— Prompt —
Filter these entries so that only lines with the word "computer" remain.

— Listed entries —
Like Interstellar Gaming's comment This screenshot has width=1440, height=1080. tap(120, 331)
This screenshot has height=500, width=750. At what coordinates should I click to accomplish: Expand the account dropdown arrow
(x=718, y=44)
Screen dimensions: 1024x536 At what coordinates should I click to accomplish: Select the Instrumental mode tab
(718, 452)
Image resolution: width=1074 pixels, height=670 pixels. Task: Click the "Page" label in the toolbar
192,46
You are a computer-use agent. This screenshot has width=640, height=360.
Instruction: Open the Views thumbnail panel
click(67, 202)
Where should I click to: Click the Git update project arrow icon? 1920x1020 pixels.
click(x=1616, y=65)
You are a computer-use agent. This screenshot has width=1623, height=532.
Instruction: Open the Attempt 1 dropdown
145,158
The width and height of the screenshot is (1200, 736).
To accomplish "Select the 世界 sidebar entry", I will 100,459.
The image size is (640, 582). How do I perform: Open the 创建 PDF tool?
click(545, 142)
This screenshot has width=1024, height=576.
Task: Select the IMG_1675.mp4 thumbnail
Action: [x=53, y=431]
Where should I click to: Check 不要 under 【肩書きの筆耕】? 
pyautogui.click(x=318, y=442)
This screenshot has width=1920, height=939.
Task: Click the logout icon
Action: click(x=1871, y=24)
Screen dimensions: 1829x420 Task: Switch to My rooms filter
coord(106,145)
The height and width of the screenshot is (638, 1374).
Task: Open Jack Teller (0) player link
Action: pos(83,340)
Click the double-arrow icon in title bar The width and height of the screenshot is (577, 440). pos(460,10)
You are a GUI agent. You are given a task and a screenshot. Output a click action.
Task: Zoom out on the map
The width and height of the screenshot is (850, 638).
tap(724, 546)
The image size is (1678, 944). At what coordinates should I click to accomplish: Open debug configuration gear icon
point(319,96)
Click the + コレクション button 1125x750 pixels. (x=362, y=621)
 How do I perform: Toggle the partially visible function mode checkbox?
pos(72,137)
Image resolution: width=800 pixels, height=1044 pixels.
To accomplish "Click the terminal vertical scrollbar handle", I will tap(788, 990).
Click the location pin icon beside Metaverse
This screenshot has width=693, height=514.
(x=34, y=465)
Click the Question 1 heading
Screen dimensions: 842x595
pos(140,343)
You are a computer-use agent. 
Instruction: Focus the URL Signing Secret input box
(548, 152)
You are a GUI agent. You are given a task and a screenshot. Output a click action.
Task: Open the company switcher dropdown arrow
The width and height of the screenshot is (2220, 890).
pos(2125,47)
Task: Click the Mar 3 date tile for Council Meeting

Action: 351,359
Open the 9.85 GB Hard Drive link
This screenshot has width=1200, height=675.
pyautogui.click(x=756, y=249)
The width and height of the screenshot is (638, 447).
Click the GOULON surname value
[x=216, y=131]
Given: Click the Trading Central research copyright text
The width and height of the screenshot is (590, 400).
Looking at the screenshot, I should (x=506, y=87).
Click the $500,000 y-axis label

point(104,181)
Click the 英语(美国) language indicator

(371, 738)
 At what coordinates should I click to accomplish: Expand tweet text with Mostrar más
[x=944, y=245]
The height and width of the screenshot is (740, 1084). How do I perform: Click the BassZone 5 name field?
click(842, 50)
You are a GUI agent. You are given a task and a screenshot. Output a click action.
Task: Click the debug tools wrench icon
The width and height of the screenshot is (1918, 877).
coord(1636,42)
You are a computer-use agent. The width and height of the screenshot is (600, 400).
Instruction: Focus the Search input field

— Task result —
You are a computer-use agent. This screenshot has width=640, height=360.
You are a computer-use agent. This screenshot has width=1623, height=532.
You are a computer-use agent. 
You are a computer-use agent. The width and height of the screenshot is (600, 400).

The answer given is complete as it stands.